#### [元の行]

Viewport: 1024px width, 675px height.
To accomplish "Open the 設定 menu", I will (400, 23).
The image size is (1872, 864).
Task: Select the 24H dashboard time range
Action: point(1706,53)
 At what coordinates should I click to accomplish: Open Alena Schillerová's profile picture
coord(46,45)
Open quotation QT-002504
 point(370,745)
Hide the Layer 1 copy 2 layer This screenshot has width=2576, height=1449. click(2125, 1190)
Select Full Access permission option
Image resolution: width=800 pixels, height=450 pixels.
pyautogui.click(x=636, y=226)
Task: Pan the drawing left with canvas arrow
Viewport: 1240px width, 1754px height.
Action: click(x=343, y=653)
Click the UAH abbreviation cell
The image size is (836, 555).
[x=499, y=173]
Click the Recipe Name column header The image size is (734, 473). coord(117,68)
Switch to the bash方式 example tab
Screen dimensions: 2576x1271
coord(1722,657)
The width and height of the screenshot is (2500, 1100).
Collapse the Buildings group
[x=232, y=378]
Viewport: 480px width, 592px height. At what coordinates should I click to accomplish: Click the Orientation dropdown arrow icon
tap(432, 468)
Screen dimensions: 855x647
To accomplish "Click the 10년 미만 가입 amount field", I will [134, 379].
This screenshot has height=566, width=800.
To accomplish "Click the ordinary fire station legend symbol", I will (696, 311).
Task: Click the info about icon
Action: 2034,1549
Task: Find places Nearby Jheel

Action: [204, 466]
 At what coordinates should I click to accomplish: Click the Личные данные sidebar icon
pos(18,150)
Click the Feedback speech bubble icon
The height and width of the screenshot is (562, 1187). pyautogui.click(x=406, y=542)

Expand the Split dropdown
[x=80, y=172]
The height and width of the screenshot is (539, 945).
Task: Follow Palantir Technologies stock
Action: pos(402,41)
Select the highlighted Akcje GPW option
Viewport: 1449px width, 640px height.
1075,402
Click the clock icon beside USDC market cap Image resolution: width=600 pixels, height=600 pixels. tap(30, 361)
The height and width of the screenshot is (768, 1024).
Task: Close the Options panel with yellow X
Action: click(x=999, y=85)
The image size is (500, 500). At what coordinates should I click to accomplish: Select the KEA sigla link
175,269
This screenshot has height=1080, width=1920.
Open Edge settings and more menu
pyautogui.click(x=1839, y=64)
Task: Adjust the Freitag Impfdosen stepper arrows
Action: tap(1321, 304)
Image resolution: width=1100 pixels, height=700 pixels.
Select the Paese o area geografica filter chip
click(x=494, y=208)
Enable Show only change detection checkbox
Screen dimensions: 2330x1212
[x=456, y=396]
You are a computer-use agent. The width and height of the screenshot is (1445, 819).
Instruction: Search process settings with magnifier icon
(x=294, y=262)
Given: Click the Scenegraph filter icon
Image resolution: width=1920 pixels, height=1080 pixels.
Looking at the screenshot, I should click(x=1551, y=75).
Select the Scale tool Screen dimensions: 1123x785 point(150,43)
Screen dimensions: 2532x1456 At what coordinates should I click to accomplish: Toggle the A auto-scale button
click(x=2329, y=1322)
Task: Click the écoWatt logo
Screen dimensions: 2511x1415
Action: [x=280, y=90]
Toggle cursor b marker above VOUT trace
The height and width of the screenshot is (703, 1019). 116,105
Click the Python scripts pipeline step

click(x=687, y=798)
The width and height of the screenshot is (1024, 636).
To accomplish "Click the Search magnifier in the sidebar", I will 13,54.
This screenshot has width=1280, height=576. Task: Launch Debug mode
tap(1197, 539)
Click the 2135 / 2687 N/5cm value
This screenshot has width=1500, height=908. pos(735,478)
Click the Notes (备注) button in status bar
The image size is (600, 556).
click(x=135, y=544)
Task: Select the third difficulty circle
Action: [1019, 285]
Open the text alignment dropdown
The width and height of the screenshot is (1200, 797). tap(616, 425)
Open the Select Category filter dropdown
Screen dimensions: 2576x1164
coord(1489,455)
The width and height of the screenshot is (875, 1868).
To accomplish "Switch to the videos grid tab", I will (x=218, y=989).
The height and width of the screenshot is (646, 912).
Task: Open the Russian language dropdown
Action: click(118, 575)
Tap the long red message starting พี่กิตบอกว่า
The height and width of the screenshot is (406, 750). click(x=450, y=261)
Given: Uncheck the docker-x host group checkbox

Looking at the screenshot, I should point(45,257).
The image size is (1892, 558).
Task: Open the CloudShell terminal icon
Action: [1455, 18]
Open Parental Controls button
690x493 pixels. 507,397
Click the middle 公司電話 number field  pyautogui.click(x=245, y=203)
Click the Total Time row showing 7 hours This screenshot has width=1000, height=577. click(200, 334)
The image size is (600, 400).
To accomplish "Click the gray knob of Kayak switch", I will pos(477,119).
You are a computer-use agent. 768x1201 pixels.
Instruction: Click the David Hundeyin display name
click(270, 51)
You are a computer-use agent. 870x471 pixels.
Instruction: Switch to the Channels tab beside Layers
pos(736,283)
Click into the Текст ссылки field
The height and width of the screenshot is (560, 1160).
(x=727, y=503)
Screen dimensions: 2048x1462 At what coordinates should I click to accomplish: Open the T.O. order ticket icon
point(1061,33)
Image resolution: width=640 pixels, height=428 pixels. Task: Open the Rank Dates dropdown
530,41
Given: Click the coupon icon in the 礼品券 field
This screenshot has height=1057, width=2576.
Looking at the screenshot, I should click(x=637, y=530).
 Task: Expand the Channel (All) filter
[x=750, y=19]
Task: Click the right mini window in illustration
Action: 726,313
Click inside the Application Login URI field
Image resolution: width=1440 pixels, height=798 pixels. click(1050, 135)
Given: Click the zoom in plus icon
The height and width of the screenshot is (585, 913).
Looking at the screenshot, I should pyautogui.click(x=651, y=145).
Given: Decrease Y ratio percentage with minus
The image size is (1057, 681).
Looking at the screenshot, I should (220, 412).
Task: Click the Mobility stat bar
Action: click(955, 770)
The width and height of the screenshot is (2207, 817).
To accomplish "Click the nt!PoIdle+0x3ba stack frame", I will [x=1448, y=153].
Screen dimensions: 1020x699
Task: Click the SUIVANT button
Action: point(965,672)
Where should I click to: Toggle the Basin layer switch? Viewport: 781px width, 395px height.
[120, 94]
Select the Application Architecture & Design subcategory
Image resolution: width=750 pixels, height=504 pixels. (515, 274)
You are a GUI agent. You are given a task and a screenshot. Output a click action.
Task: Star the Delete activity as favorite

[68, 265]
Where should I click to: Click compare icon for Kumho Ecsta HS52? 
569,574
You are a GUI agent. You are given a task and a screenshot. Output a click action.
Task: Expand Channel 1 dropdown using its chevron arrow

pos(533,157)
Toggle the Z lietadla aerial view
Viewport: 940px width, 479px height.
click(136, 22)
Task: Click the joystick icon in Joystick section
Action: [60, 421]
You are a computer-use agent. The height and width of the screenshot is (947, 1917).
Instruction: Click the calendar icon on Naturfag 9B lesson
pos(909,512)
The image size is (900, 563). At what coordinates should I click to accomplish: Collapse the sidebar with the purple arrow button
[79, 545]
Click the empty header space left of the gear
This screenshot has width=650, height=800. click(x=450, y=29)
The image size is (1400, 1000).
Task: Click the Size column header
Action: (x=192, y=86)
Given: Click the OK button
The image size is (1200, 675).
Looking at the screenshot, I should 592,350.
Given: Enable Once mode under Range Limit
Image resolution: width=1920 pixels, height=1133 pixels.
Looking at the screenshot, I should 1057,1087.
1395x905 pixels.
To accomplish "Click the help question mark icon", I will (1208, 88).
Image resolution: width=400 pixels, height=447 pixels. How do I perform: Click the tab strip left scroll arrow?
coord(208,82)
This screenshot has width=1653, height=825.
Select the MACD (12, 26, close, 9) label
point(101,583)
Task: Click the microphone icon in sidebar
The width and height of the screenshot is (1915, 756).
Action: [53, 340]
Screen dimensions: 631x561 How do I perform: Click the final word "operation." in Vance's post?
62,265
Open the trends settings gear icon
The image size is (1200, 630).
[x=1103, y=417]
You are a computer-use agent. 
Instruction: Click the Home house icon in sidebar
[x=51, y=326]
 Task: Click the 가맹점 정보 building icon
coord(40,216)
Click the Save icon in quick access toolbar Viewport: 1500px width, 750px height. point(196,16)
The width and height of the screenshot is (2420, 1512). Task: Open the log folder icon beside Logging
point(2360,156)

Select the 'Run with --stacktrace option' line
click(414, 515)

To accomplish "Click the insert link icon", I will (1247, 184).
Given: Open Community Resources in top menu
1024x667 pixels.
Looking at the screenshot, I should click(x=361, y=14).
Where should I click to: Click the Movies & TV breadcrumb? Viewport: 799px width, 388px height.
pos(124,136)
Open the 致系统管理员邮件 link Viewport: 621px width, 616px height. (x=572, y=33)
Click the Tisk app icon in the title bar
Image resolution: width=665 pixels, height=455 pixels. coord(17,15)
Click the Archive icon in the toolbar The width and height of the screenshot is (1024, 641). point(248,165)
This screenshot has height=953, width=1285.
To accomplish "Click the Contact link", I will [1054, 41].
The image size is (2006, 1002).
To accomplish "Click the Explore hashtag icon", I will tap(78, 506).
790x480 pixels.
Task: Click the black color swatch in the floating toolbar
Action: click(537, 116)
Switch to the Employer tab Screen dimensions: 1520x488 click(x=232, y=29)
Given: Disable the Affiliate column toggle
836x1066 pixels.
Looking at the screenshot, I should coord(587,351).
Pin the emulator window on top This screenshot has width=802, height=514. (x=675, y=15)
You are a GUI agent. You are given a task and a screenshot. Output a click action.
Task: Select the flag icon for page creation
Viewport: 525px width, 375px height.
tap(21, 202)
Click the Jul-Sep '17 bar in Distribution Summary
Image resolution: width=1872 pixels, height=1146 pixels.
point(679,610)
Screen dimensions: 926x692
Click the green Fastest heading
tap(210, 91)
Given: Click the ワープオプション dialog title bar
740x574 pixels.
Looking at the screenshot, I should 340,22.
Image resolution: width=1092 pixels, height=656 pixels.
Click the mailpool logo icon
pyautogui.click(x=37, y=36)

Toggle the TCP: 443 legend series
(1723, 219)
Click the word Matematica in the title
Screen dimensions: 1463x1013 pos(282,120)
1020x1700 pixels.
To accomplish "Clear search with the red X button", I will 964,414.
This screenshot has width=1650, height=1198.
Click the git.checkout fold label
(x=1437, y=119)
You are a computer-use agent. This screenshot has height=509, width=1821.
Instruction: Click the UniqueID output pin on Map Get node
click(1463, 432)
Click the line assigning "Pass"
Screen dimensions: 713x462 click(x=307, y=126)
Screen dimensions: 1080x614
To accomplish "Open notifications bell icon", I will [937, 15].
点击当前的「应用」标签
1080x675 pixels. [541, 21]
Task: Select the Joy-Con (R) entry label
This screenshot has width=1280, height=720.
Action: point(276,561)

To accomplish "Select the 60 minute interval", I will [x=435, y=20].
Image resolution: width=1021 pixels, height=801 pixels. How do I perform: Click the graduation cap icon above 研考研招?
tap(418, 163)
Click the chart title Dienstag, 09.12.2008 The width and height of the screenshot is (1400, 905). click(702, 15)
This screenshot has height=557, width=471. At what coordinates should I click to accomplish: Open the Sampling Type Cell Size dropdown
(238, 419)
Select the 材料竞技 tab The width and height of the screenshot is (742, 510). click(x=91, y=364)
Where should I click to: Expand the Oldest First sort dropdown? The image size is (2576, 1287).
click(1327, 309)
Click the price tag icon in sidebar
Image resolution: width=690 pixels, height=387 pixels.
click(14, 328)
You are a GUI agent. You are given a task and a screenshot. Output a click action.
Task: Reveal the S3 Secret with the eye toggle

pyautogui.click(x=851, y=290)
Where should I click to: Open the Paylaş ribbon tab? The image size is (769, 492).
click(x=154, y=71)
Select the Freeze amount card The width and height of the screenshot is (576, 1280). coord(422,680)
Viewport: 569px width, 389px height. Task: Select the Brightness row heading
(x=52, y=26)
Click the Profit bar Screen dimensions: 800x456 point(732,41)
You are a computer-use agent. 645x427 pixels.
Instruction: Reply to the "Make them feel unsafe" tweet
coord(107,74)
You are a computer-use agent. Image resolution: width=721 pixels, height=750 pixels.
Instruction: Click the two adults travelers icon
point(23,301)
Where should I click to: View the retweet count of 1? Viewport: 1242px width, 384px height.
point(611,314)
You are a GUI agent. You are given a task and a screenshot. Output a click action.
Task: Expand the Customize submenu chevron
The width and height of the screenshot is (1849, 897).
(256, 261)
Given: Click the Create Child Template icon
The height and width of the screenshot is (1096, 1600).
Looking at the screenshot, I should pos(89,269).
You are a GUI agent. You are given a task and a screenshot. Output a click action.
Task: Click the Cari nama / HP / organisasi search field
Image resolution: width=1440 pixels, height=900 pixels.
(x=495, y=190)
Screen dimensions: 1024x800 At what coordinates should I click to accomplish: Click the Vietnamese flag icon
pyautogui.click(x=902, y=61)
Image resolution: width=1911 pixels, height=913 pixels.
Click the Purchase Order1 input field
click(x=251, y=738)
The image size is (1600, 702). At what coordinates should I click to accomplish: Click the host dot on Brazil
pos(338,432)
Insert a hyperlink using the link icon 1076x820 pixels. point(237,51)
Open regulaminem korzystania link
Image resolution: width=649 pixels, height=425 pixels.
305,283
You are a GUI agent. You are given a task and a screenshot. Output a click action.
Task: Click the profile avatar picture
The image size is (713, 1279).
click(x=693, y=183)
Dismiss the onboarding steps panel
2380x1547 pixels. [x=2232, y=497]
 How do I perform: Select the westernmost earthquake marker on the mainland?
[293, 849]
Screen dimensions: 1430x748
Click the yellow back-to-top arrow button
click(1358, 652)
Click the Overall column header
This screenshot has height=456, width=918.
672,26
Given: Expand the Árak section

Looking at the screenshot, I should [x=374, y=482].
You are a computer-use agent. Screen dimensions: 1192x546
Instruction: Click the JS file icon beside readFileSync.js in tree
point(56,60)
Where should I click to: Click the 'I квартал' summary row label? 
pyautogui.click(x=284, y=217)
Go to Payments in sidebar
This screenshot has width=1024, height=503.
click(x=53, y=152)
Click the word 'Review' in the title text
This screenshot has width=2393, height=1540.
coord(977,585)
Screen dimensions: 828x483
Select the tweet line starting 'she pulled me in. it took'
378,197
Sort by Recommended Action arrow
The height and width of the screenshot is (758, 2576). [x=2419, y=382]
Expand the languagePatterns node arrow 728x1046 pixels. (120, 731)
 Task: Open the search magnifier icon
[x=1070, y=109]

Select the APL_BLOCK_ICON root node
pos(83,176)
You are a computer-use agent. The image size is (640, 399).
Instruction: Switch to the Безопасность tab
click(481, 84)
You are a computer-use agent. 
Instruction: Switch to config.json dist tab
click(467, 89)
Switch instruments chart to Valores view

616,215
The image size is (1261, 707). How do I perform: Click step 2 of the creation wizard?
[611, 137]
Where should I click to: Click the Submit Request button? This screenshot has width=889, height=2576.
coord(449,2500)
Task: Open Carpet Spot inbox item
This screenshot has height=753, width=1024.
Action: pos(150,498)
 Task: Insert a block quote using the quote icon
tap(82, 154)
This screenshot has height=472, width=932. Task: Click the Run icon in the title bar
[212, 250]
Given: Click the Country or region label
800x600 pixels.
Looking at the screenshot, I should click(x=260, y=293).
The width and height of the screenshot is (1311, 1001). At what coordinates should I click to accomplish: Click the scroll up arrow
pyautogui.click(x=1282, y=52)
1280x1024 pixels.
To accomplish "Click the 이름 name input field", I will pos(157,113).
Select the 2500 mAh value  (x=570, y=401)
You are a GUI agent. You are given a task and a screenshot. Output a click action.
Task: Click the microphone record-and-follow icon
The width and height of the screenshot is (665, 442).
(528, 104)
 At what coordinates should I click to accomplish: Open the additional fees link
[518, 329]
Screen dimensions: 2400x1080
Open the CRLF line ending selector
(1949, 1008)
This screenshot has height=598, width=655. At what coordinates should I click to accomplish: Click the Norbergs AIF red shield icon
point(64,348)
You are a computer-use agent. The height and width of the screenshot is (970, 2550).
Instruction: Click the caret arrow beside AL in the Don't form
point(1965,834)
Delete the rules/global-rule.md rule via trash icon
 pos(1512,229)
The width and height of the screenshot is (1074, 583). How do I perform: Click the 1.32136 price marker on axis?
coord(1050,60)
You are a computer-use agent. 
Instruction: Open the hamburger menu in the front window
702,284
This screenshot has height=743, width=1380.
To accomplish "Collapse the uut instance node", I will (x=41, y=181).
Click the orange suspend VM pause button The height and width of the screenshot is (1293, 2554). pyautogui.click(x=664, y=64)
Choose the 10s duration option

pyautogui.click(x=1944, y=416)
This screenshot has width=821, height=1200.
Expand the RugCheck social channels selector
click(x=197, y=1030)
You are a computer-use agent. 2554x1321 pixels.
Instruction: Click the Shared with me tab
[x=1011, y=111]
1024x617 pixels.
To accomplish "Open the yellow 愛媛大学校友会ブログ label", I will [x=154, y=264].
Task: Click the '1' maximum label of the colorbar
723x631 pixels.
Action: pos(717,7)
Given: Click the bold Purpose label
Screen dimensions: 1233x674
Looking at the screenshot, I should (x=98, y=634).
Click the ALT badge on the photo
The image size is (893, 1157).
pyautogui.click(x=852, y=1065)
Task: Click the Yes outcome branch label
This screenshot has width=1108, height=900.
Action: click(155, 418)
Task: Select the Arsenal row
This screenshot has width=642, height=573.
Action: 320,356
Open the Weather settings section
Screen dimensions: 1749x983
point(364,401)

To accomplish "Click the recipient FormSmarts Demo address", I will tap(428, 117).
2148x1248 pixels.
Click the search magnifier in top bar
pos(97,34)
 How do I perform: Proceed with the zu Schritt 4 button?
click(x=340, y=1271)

#### [課題の目的]
「Click the Archive」を含む行から「click(1463, 432)」を含む行までの範囲を、両端の行も含めて一字も変えずに出力してください。

#### [課題の出力]
Click the Archive icon in the toolbar The width and height of the screenshot is (1024, 641). point(248,165)
This screenshot has height=953, width=1285.
To accomplish "Click the Contact link", I will [1054, 41].
The image size is (2006, 1002).
To accomplish "Click the Explore hashtag icon", I will tap(78, 506).
790x480 pixels.
Task: Click the black color swatch in the floating toolbar
Action: click(537, 116)
Switch to the Employer tab Screen dimensions: 1520x488 click(x=232, y=29)
Given: Disable the Affiliate column toggle
836x1066 pixels.
Looking at the screenshot, I should coord(587,351).
Pin the emulator window on top This screenshot has width=802, height=514. (x=675, y=15)
You are a GUI agent. You are given a task and a screenshot. Output a click action.
Task: Select the flag icon for page creation
Viewport: 525px width, 375px height.
tap(21, 202)
Click the Jul-Sep '17 bar in Distribution Summary
Image resolution: width=1872 pixels, height=1146 pixels.
point(679,610)
Screen dimensions: 926x692
Click the green Fastest heading
tap(210, 91)
Given: Click the ワープオプション dialog title bar
740x574 pixels.
Looking at the screenshot, I should 340,22.
Image resolution: width=1092 pixels, height=656 pixels.
Click the mailpool logo icon
pyautogui.click(x=37, y=36)

Toggle the TCP: 443 legend series
(1723, 219)
Click the word Matematica in the title
Screen dimensions: 1463x1013 pos(282,120)
1020x1700 pixels.
To accomplish "Clear search with the red X button", I will 964,414.
This screenshot has width=1650, height=1198.
Click the git.checkout fold label
(x=1437, y=119)
You are a computer-use agent. This screenshot has height=509, width=1821.
Instruction: Click the UniqueID output pin on Map Get node
click(1463, 432)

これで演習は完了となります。